• Zero tolerance, reconsidered
    January 08,2014
     

    The New York Times said the following in a recent editorial.



    Schools across the country are rethinking “zero tolerance’’ discipline policies under which children have been suspended, even arrested, for minor offenses like cursing, getting into shoving matches and other garden-variety misbehavior that in years past would have been resolved with detention or meetings with a child’s parents.

    These reappraisals are long overdue. Studies have shown that suspensions and expulsions do nothing to improve the school climate, while increasing the risk that children will experience long-term social and academic problems. Federal data also indicates that minority students are disproportionately singled out for harsh disciplinary measures.

    These policies date back to 1994, when Congress required states receiving federal education money to expel students for bringing guns onto school property. States and local governments broadened and distorted this mandate to expel children for minor infractions. At the same time, schools began stationing police officers in hallways, which also increased arrests for nonviolent behavior.

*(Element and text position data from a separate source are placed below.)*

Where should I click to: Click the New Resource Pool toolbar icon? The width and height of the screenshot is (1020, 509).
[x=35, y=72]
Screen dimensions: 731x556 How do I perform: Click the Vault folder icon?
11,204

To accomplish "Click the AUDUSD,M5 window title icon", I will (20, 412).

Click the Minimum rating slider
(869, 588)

    The scope of the problem became clear three years ago when the Council of State Governments Justice Center, a nonprofit policy group, issued a study of school discipline policies in Texas. It showed that nearly 6 in 10 public school students were suspended or expelled at least once between seventh and 12th grade. But only a tiny fraction of the disciplinary actions taken against students were for serious criminal conduct requiring mandatory suspension or expulsion under state law.

    Children who are removed from school are at heightened risk for low achievement, being held back, dropping out or becoming permanently entangled in the juvenile justice system. The Texas Legislature has taken steps aimed at keeping minor misconduct cases from reaching the courts. One law recommends that school districts consider less harsh sanctions, like a warning letter or counseling. Another measure prohibits police from ticketing and fining children under the age of 12 on school grounds or on a school bus.

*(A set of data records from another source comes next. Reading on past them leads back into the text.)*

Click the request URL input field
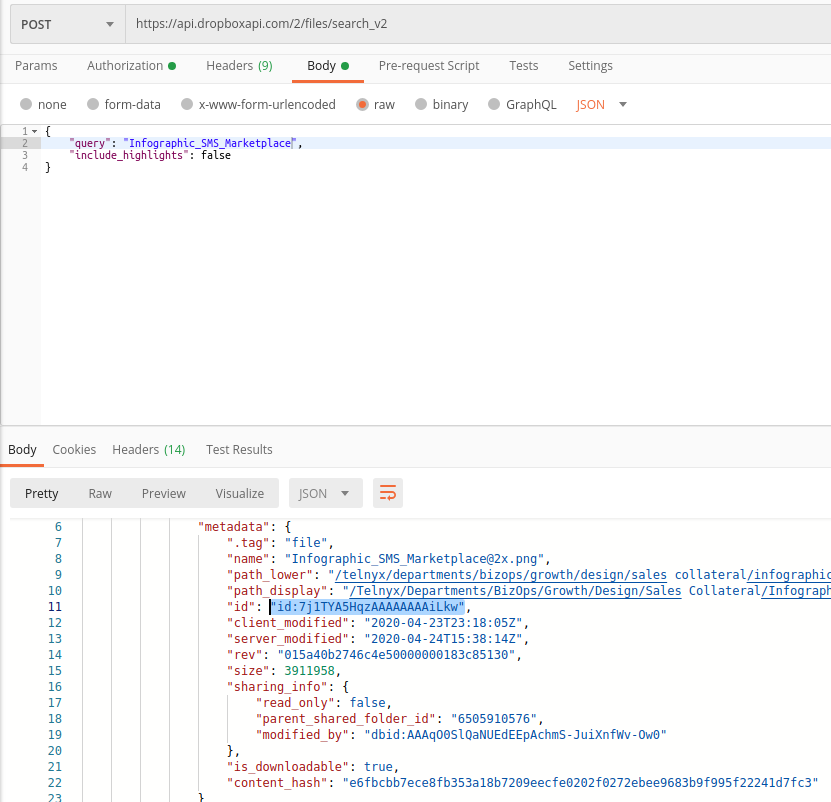Viewport: 831px width, 802px height. tap(476, 24)
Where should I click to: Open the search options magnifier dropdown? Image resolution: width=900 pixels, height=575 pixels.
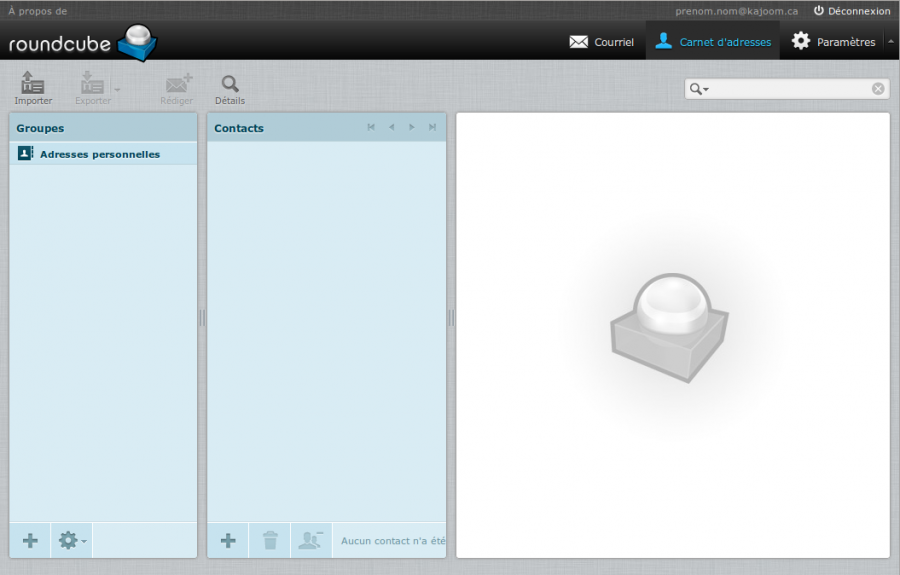click(699, 89)
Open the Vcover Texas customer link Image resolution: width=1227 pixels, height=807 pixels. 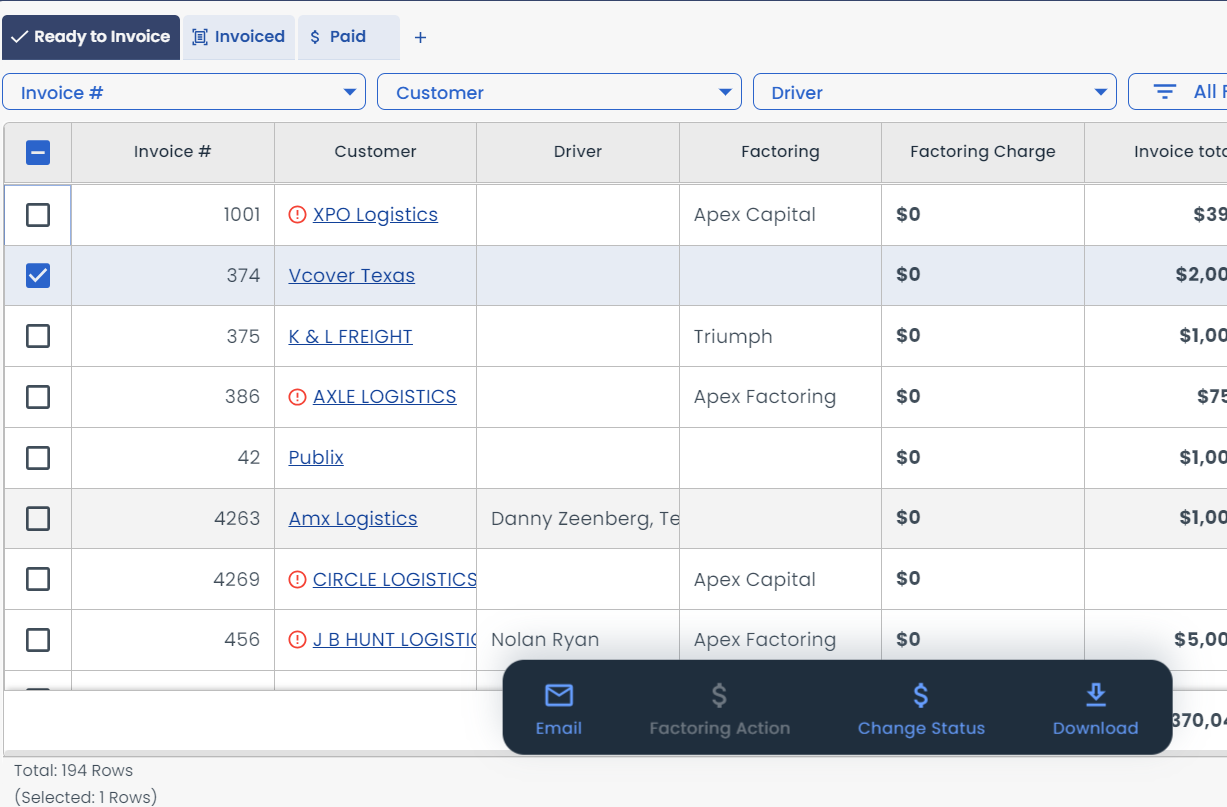(351, 275)
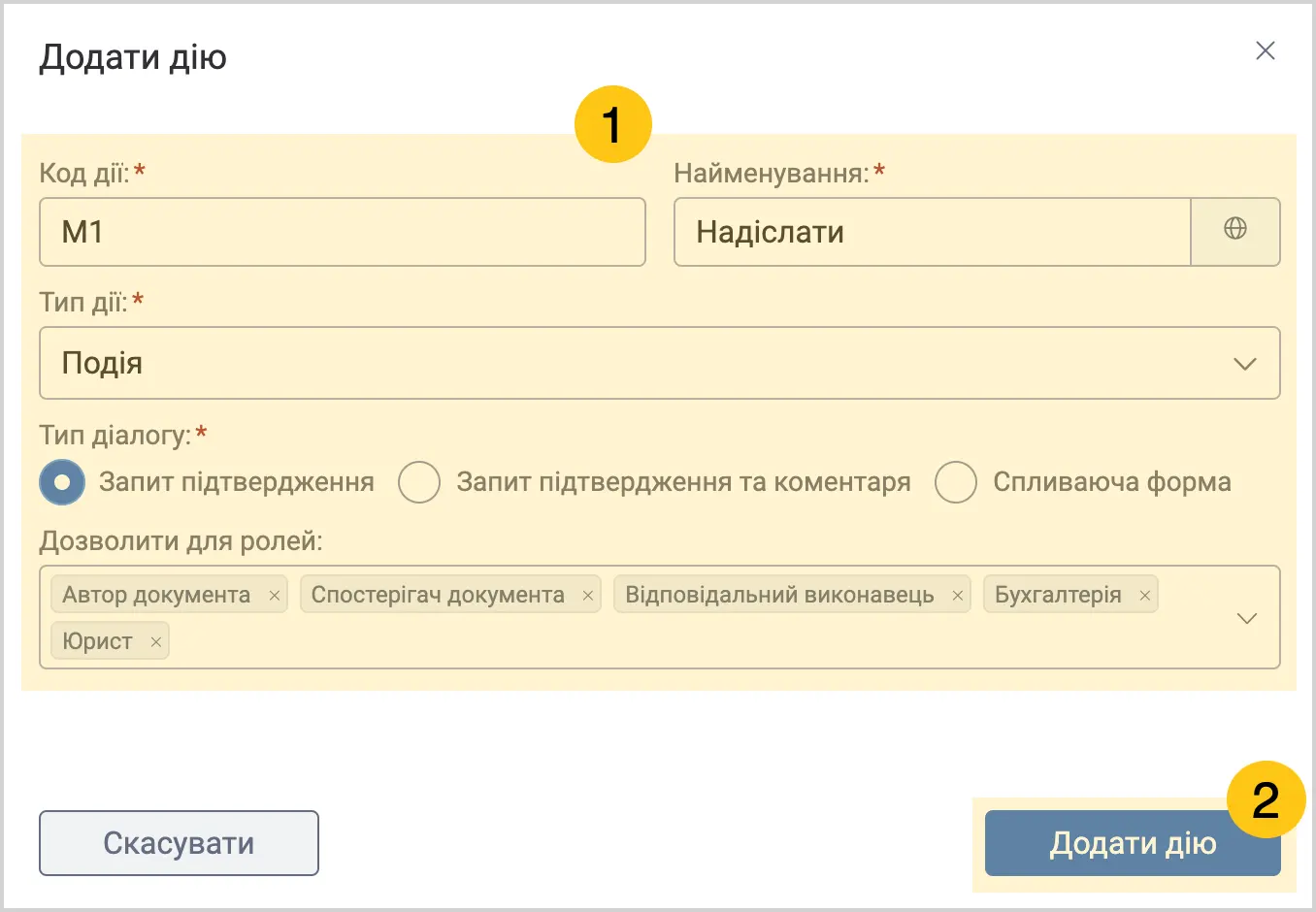Click the Найменування field with Надіслати
The image size is (1316, 912).
click(x=933, y=232)
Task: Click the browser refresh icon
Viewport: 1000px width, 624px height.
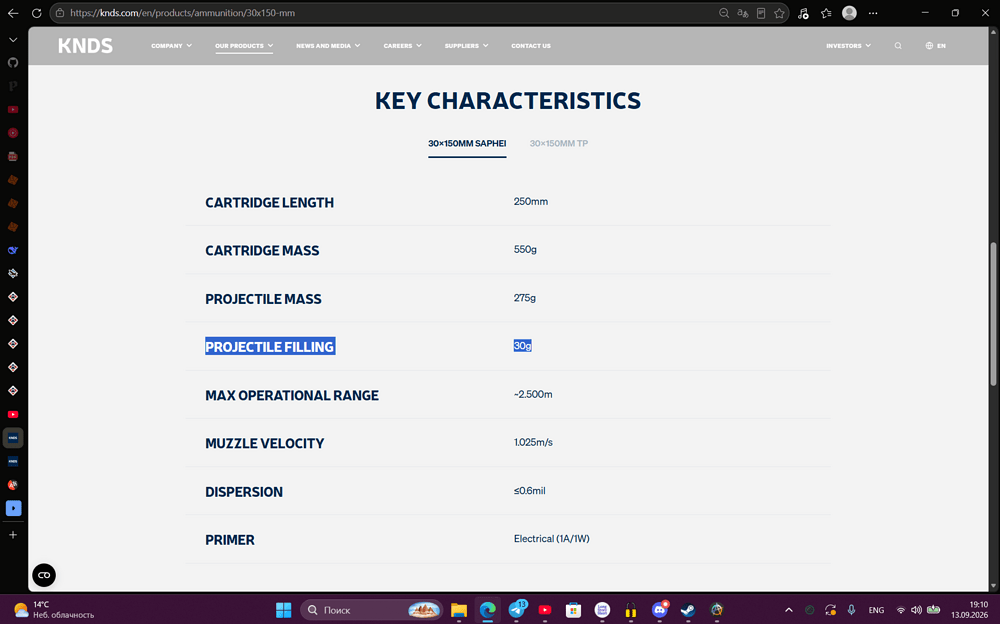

    A similar evolution is taking place in California. The Los Angeles school district became the first in the nation to ban suspensions for “willful defiance,” a catchall category that accounted for more than 40 percent of the state’s suspensions in the 2011-12 school year. A new state law allows suspension for serious offenses, like those involving violence or weapons, but requires schools to try alternative strategies, including parent-teacher conferences, before suspending students for nonviolent infractions.

    Change is also afoot in Broward County in Florida, one of the nation’s largest school districts. The district has entered into an agreement with civil rights groups and law enforcement to keep troubled children in school, where they can receive counseling and other forms of help. Broward’s superintendent said it was wrong to keep saddling students with criminal records that can hurt their chances of getting a job or college financial aid, or of entering the military. School systems across the country should pay attention.